Output the lines of the records exactly, from the first through the one containing "The height and width of the screenshot is (331, 1209).". Omit all pictures.

⟨

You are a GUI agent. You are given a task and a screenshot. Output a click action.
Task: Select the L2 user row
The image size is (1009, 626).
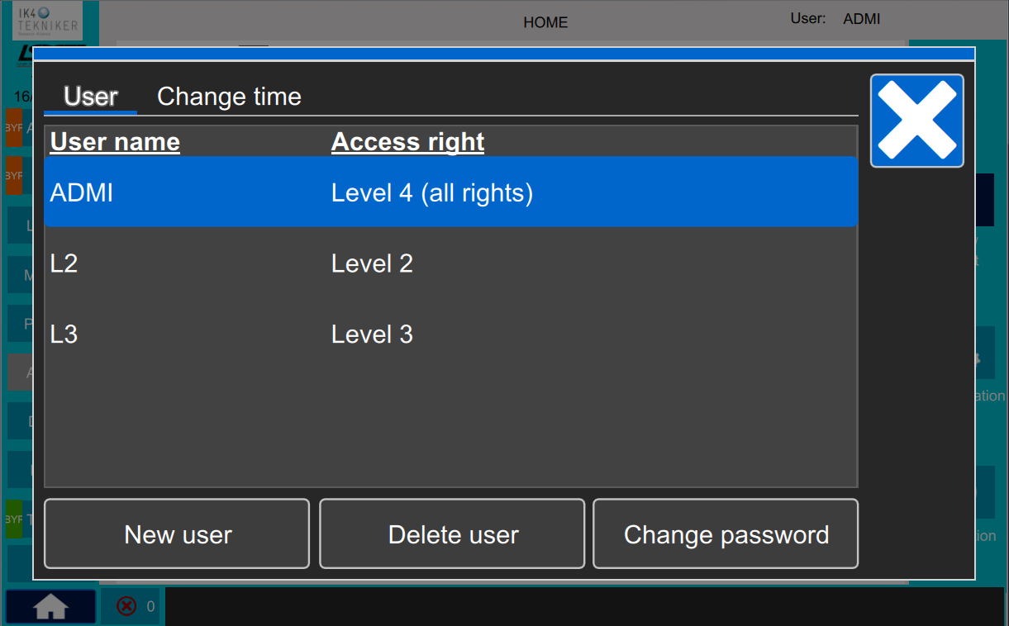tap(451, 263)
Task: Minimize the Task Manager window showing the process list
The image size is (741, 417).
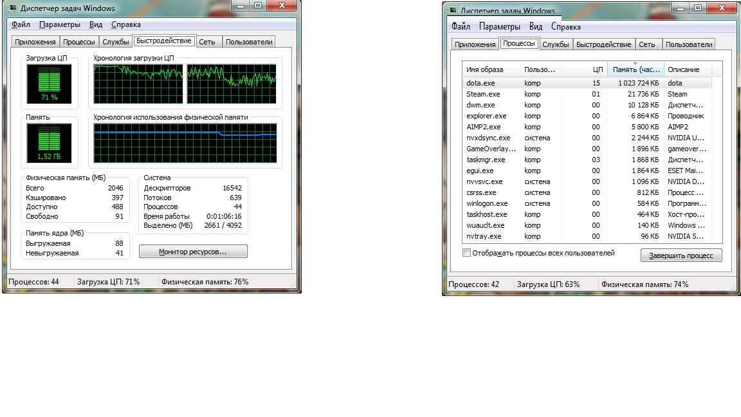Action: point(679,8)
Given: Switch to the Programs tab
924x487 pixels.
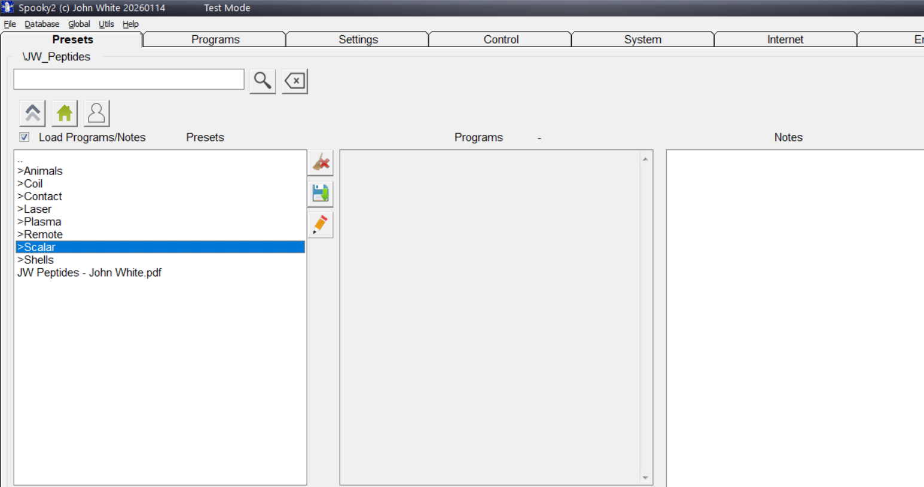Looking at the screenshot, I should (215, 39).
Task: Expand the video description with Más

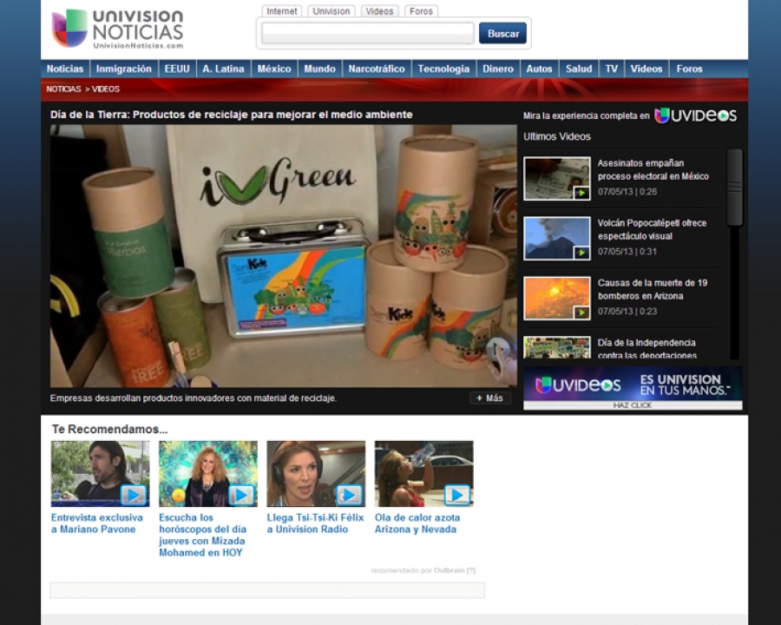Action: pos(489,398)
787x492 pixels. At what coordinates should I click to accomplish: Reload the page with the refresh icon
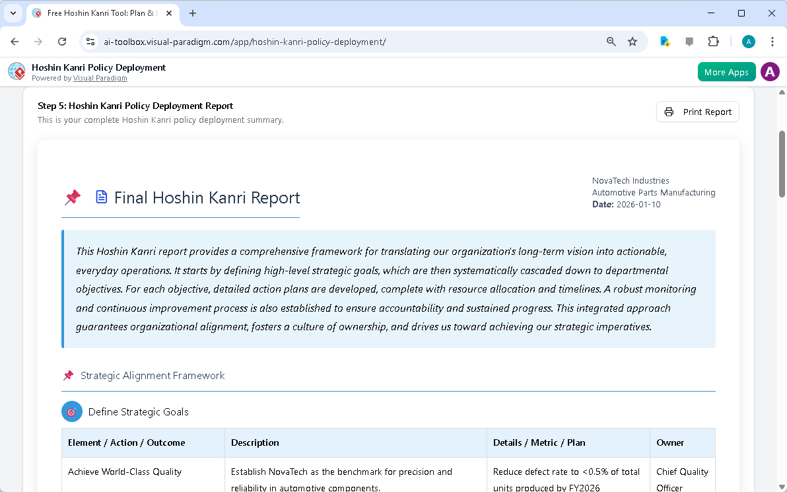pos(62,41)

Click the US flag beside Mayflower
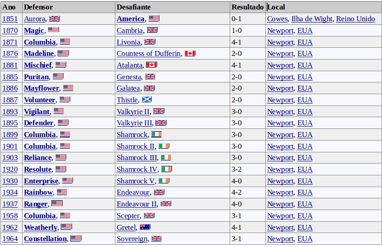(x=68, y=88)
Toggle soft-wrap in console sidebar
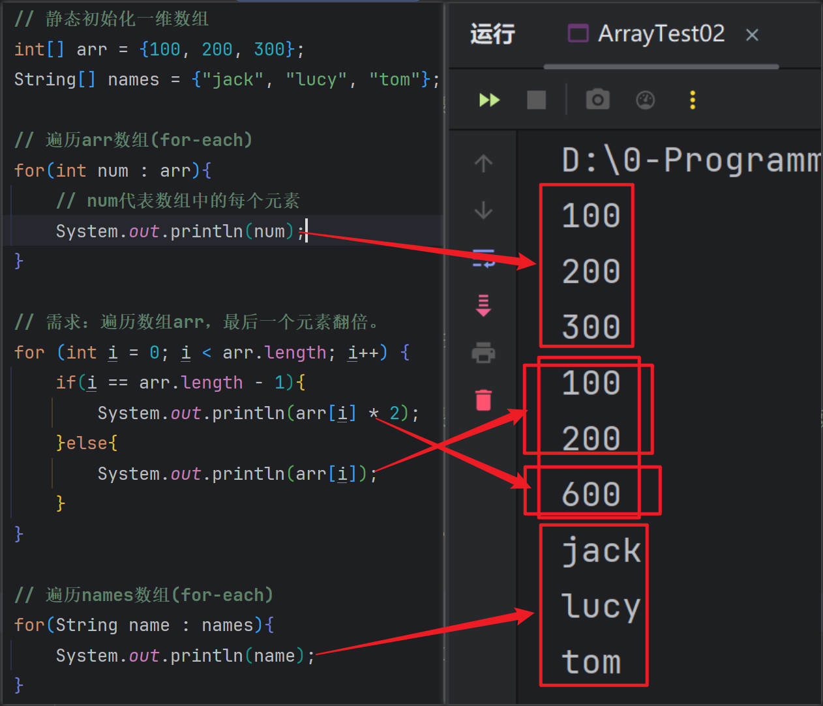823x706 pixels. (x=483, y=258)
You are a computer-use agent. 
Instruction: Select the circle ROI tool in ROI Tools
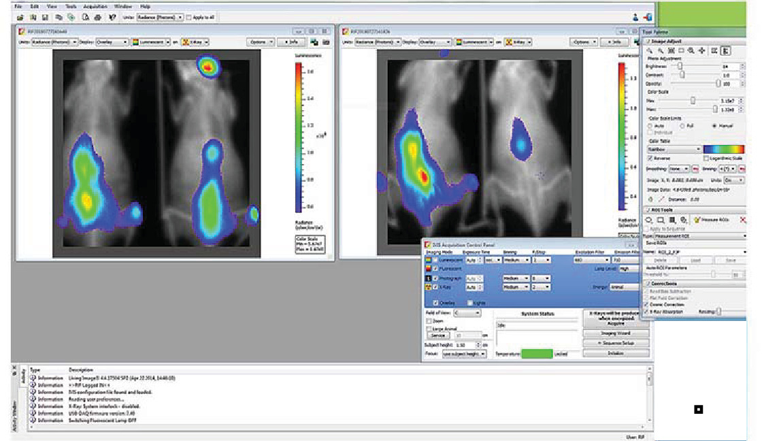[650, 220]
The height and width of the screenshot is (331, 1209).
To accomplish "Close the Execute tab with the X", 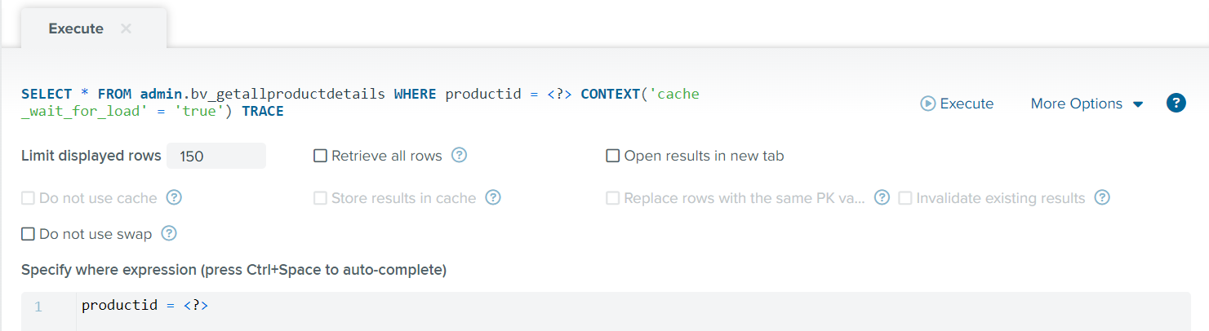I will [x=126, y=29].
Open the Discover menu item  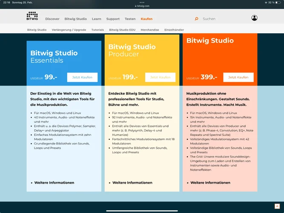point(52,19)
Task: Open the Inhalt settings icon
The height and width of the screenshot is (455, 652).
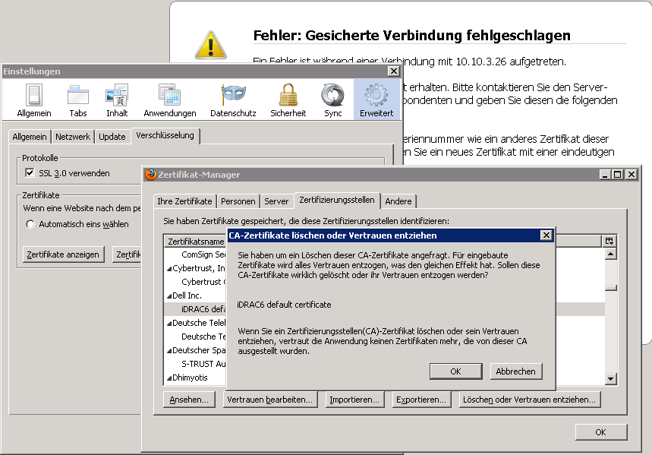Action: pos(117,95)
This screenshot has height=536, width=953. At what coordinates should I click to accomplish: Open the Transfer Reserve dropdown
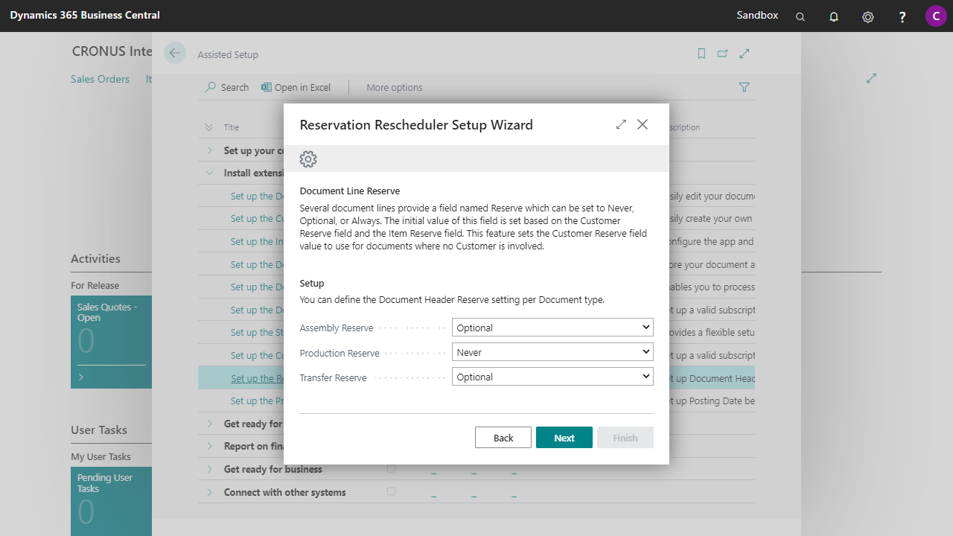pyautogui.click(x=552, y=377)
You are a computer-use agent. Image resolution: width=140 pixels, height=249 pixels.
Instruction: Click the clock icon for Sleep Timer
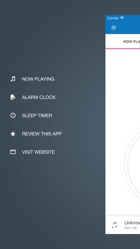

⟩

• _Task output_
You are a GUI agent. You are given a task and a screenshot. Output a click action.
Task: Select the L2 user row
The image size is (1009, 626).
tap(451, 263)
Task: Minimize the Task Manager window showing the process list
The image size is (741, 417).
Action: point(679,8)
Given: Switch to the Programs tab
924x487 pixels.
Looking at the screenshot, I should (215, 39).
Task: Expand the video description with Más

Action: pos(489,398)
787x492 pixels. At what coordinates should I click to accomplish: Reload the page with the refresh icon
pos(62,41)

Click the US flag beside Mayflower
(x=68, y=88)
Toggle soft-wrap in console sidebar
823x706 pixels. (x=483, y=258)
You are a computer-use agent. 
Instruction: Select the circle ROI tool in ROI Tools
[650, 220]
The height and width of the screenshot is (331, 1209).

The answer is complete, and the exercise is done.